For the professional, this shift in dynamic may result from pressure to get through a case load and speed up discharges. Avoiding the patient and opting for family can be an easy way to get necessary information fast. I feel strongly that professionals are not necessarily experiencing a lack of care, rather, they could be facing what’s known as the “obligation dilemma” (Lev & Ayalon, 2014). The professional is pulled to abide by the patient, the family, and the hospital, which often leads to picking the most efficient option rather than the necessary one. 

This disorientation when working with older adults may be exacerbated by the social worker’s versatility in tending to a wide range of concerns. Social workers are uniquely positioned to serve the patient, the family, the healthcare team, the hospital, and the community. When trying to serve everyone effectively, we may not realize the bias we have when determining the order of significance.

Beyond the multiple loyalties, there are larger social issues at play. Dr. Louise Aronson, a geriatrician and professor, puts it well in her book Elderhood: Redefining Aging, Transforming Medicine, Reimagining Life stating, “Our health system penalizes hospitals if they don’t fix people and quickly send them home, designates just fifteen to twenty minutes for clinic appointments, and doesn’t provide most nursing facility staff with the time, training, or both to help people in ways appropriate to their life stage. This sets up a vicious circle, as age-blind systems lead to bad outcomes for old people, which in turn reinforce people’s sense that they are not worth treating.”

Quick discharges are important because it ensures the patient isn’t paying for more than they have to, that hospital beds are available for patients in need, that patient’s aren’t exposed to risks longer than they have to, and the timely discharges are also a reflection of hospital success.
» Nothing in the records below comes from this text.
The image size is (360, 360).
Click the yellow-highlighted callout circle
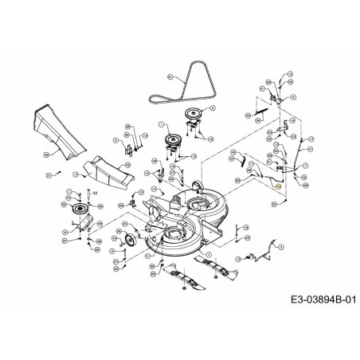click(278, 186)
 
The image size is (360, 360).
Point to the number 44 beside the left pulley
click(95, 193)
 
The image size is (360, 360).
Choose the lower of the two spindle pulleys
click(170, 143)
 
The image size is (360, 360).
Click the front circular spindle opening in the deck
click(173, 233)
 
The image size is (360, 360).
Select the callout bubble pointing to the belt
click(170, 76)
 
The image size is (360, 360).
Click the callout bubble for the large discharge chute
click(47, 152)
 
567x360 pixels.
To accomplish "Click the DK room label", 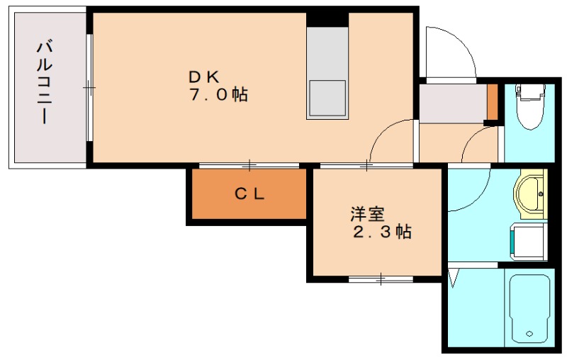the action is (x=204, y=77).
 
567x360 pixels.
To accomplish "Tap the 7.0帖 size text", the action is (x=218, y=95).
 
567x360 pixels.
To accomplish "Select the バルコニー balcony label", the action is (x=45, y=83).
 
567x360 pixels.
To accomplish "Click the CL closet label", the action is (x=249, y=194).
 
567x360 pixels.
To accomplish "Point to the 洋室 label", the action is (x=367, y=214).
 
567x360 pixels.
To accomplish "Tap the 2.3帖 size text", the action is (x=382, y=232).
How can we adhere to our social work values in a hospital setting while also prioritizing the hospital needs of tending to a caseload and being accountable to a team? How can we break the norm while also remaining efficient? How can we respect our patient’s autonomy even when they are not alert or oriented?

Well, I think it begins with a few small steps:

  1. Connect: Enter every patient room by first connecting with the patient. Even if the patient is confused or nonverbal, starting the encounter by making eye contact with and acknowledging the patient not only affirms the dignity and respect that is deserved but also sets the tone to ourselves that we are here to give the best care possible to the patient.
  2. Elevate skills: While the encounters within an inpatient hospital setting are short, remember that this doesn’t make our work any less important. Being able to acutely listen to a patient in such a small amount of time will make a difference in the overall experience of the patient, the family, and the health care team so fine tune those clinical social work skills! Having a shorter span of time to engage means we have the nudge to upgrade our skills and knowledge.
  3. Set an example: Role model the patient-centered behavior in your work to show the team that it is possible to remain productive while realigning the attention – even if in small ways. 
  4. Expand competence: Actively engage in trainings and conferences to learn about the impacted population. Use this expanded competence to educate the team you’re on and the organization you work in to slowly break down what has been calcified over years. 

The dismissive treatment of older adults is so socially ingrained that the action may seem inadvertent. It is not limited to medical settings. In the New York Times article titled, “Talk to Me, Not to My Daughter,” Fran Hawthorne describes the numerous settings in which older adults are ignored from their own care – from the barbershop to the bank. One older adult stated, “As the elderly, we lose our identity [to] a work-oriented society” and further states, “When people say they’re retired, they’re no longer a person of interest.”

 I encourage you, regardless of the setting you work in, to find the most commonly disregarded client and think of ways to better serve them. Which population popped into your mind first? What can be done better?